Quand ce n’est plus seulement de la prévention

Ce premier article de la série est volontairement centré sur la prévention. Mais il est important de rappeler que si les troubles de la mémoire deviennent plus fréquents, plus gênants ou plus inquiétants, il ne faut pas se contenter d’exercices à domicile.

C’est précisément ce que nous aborderons dans l’article suivant : Troubles de la mémoire : quand faut-il s’inquiéter ?

Et si la question des premiers signes évocateurs d’Alzheimer se pose, vous pourrez aussi lire : Maladie d’Alzheimer : comment l’identifier dès les premiers signes ?

Cette progression permet justement d’éviter de tout mélanger : prévenir, repérer, puis orienter si nécessaire.

Mémoire, sécurité et maintien à domicile

Chez Sérénitis, la mémoire n’est pas seulement un sujet médical ou théorique. Elle touche directement la vie quotidienne : se souvenir d’un rendez-vous, gérer ses habitudes, se repérer dans la journée, suivre un traitement, utiliser son téléphone, ouvrir à la bonne personne, conserver des repères dans le logement.

Prévenir les troubles de la mémoire, c’est donc aussi soutenir l’autonomie et le maintien à domicile.

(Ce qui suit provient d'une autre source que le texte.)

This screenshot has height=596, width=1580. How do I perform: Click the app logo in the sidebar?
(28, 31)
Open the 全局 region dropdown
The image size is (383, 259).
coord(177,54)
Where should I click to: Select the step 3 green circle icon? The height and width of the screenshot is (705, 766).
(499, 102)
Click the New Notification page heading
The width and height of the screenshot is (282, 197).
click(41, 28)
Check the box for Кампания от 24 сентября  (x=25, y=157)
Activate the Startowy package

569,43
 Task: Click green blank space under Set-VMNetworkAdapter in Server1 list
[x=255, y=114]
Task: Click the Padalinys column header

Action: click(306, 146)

Une personne qui garde plus longtemps ses capacités cognitives conserve souvent davantage de sécurité, de confiance et de fluidité dans sa vie de tous les jours.

Pour aller plus loin

Prévenir les troubles de la mémoire repose moins sur une méthode miracle que sur un ensemble de bonnes habitudes cohérentes : bouger régulièrement, bien dormir, stimuler son cerveau, préserver le lien social, surveiller sa santé globale et garder une vie quotidienne suffisamment structurée.

Pour les seniors, cette prévention a une vraie valeur. Elle contribue à préserver la qualité de vie, la confiance et l’autonomie. Et pour les proches, elle rappelle qu’il est possible d’agir tôt, simplement, sans dramatiser. En matière de mémoire comme dans beaucoup d’autres domaines du vieillissement, les gestes réguliers du quotidien font souvent la différence.

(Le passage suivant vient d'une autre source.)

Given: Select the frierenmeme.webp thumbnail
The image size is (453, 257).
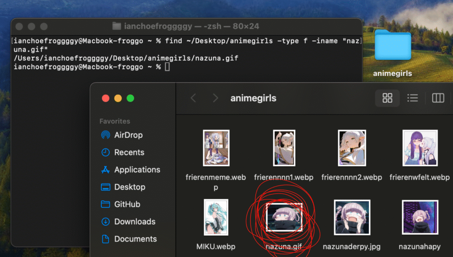Looking at the screenshot, I should coord(216,148).
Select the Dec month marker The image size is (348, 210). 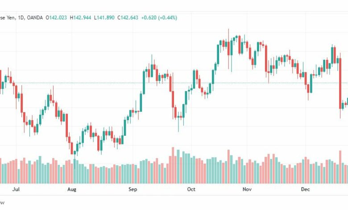click(305, 189)
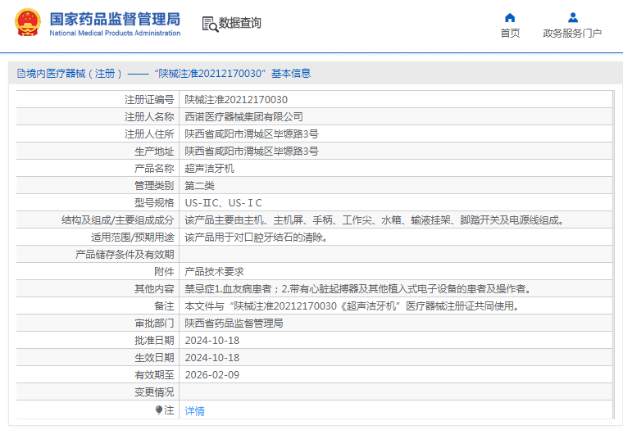Image resolution: width=623 pixels, height=430 pixels.
Task: Open the 首页 navigation link
Action: coord(510,34)
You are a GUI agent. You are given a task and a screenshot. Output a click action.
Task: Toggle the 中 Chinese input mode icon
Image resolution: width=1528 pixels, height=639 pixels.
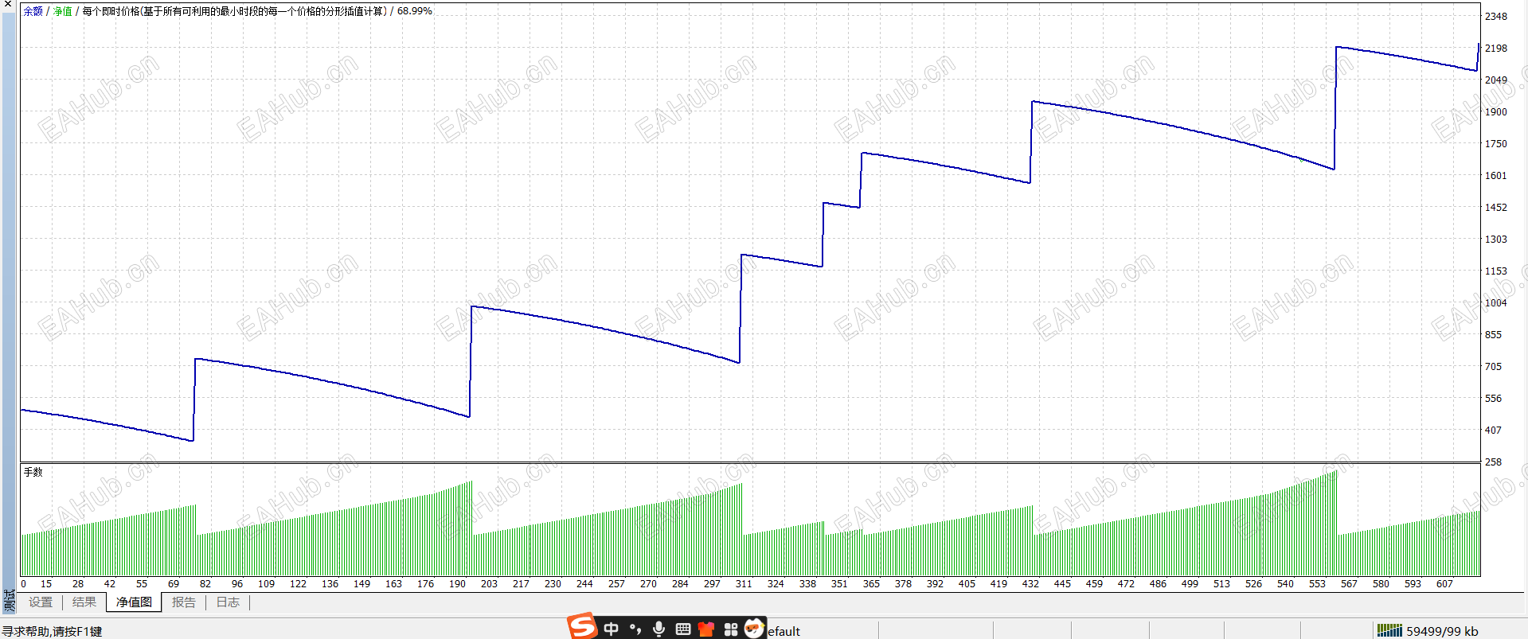pyautogui.click(x=611, y=629)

FAQ – Prévenir les troubles de la mémoire

Comment prévenir les troubles de la mémoire chez les seniors ?

Prévenir les troubles de la mémoire chez les seniors repose sur plusieurs leviers : activité physique régulière, sommeil de qualité, stimulation cognitive, vie sociale, alimentation équilibrée, bonne hydratation et prise en charge des facteurs de risque cardiovasculaires.

Quels exercices sont utiles pour entretenir la mémoire ?

Les exercices utiles sont ceux qui stimulent le cerveau de manière régulière et agréable : lecture, écriture, jeux de réflexion, exercices de rappel, narration d’événements, apprentissage de nouvelles activités et échanges avec d’autres personnes.

Est-ce que marcher aide la mémoire ?

Oui, marcher régulièrement peut soutenir le fonctionnement du cerveau. L’activité physique est associée à de meilleurs repères de santé cognitive et participe aussi à l’équilibre général, au sommeil et au bien-être émotionnel.

Le sommeil joue-t-il un rôle dans la mémoire ?

Oui, le sommeil est essentiel pour la mémoire et l’apprentissage. Un mauvais sommeil peut réduire l’attention, la concentration et la capacité à retenir des informations.

La vie sociale peut-elle protéger la mémoire ?

Oui, les échanges sociaux mobilisent le langage, l’attention, la compréhension et la mémoire. Maintenir une vie relationnelle aide donc aussi à stimuler le cerveau.

Quand faut-il s’inquiéter de troubles de la mémoire ?

Il faut être attentif si les oublis deviennent plus fréquents, plus gênants ou plus inhabituels dans la vie quotidienne. Pour approfondir cette question, vous pouvez lire notre article : Troubles de la mémoire : quand faut-il s’inquiéter ?

Prévenir les troubles de la mémoire permet-il d’éviter Alzheimer ?

On ne peut pas promettre d’éviter une maladie neurodégénérative, mais certaines habitudes de vie sont associées à un meilleur maintien des fonctions cognitives et à un moindre risque global de déclin.

Pourquoi ce sujet est-il important pour le maintien à domicile ?

Parce que la mémoire participe directement à l’autonomie : organisation du quotidien, repères, sécurité, gestion des rendez-vous, compréhension de l’environnement. Préserver la mémoire aide donc aussi à bien vieillir à domicile.